■ Directive:
Lay out the material below as a Markdown table with two columns, Row and Material line, giving each non-blank line its own numbered row. Leave the pictures out of the table.

┌──

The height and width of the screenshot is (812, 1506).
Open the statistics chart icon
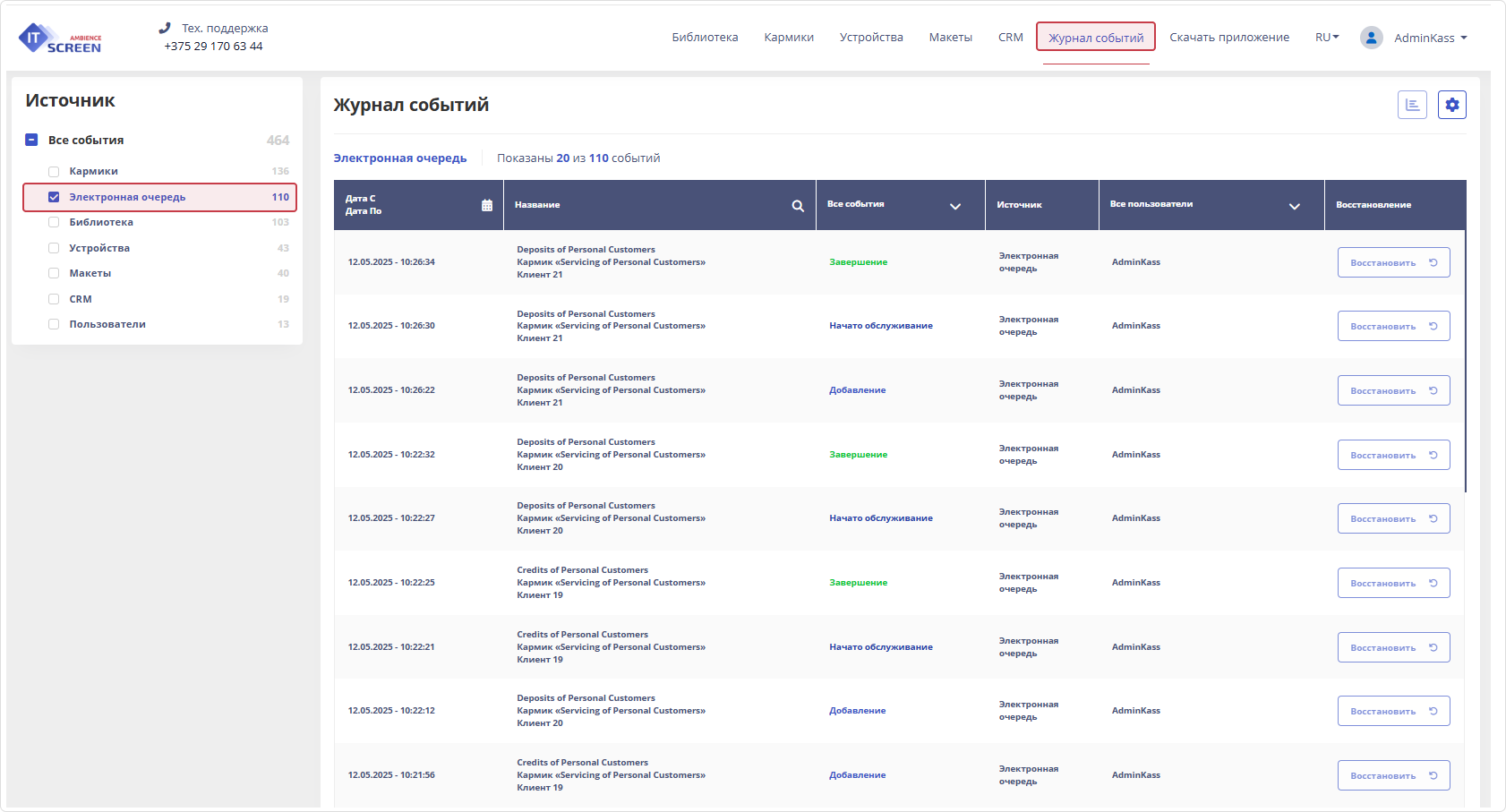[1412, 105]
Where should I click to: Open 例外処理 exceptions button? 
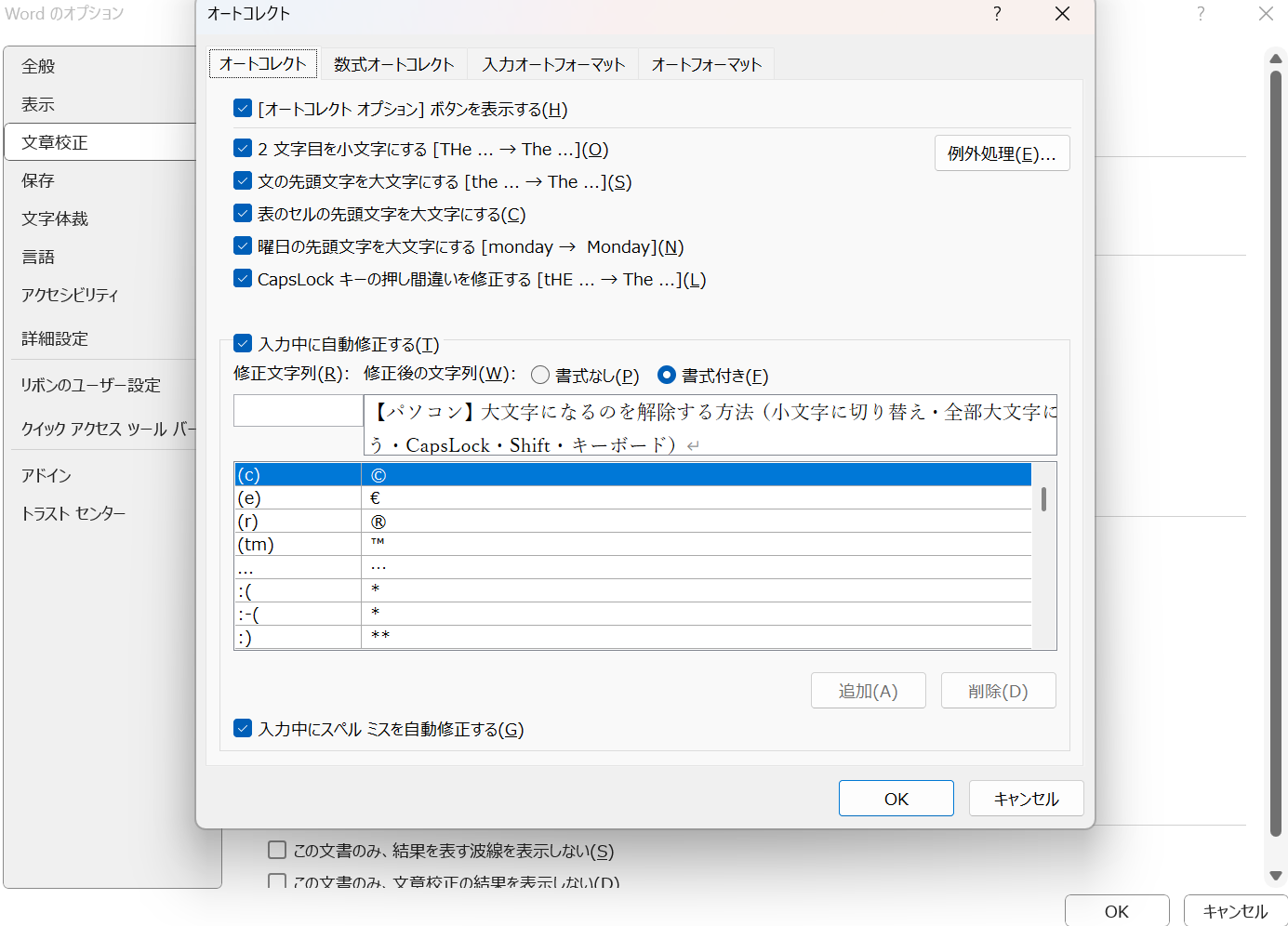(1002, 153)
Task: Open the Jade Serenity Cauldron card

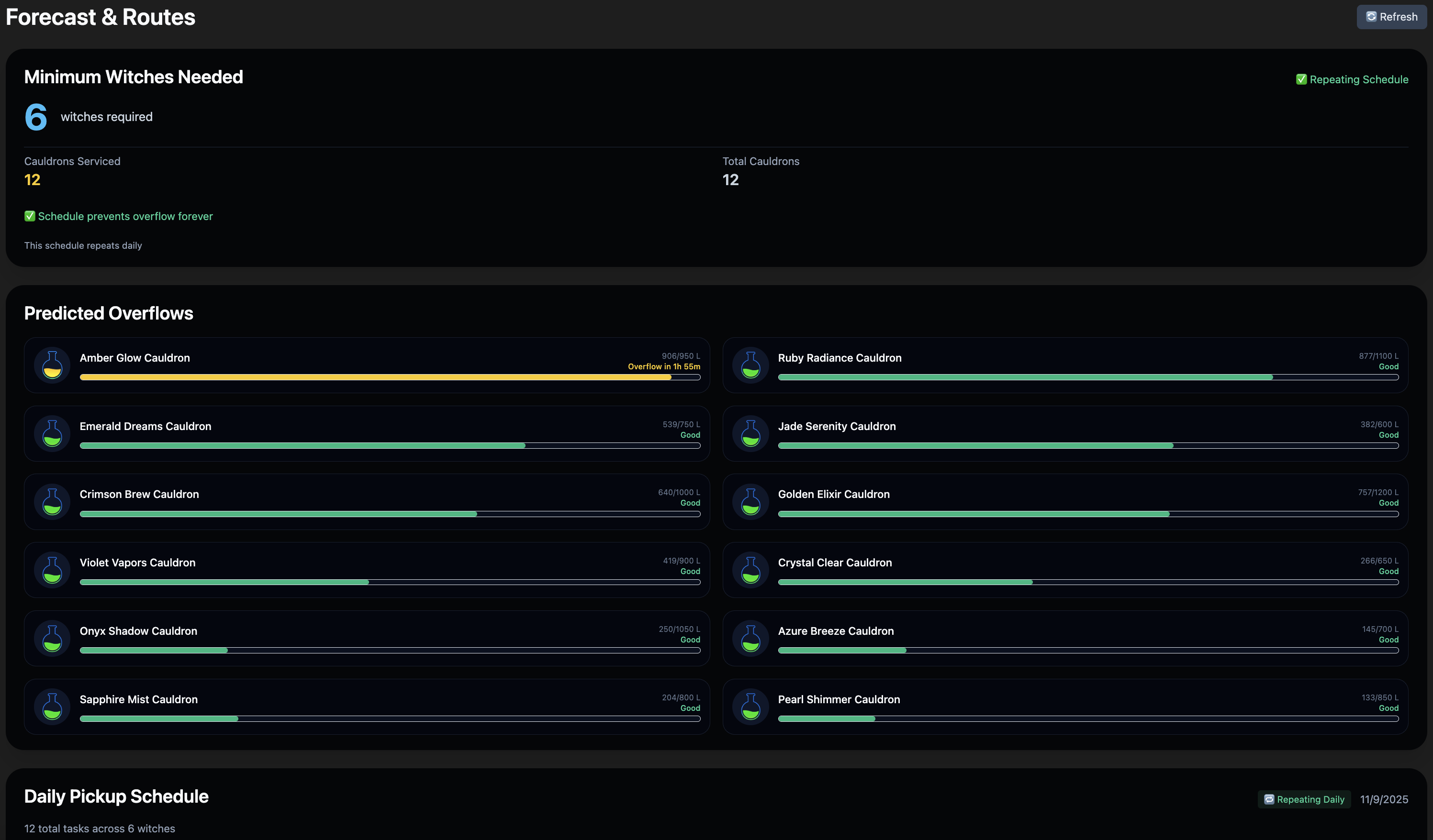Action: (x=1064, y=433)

└──

■ Finished answer:
| Row | Material line |
|---|---|
| 1 | The height and width of the screenshot is (812, 1506). |
| 2 | Open the statistics chart icon |
| 3 | [1412, 105] |
| 4 | Where should I click to: Open 例外処理 exceptions button?  |
| 5 | (1002, 153) |
| 6 | Task: Open the Jade Serenity Cauldron card |
| 7 | Action: (x=1064, y=433) |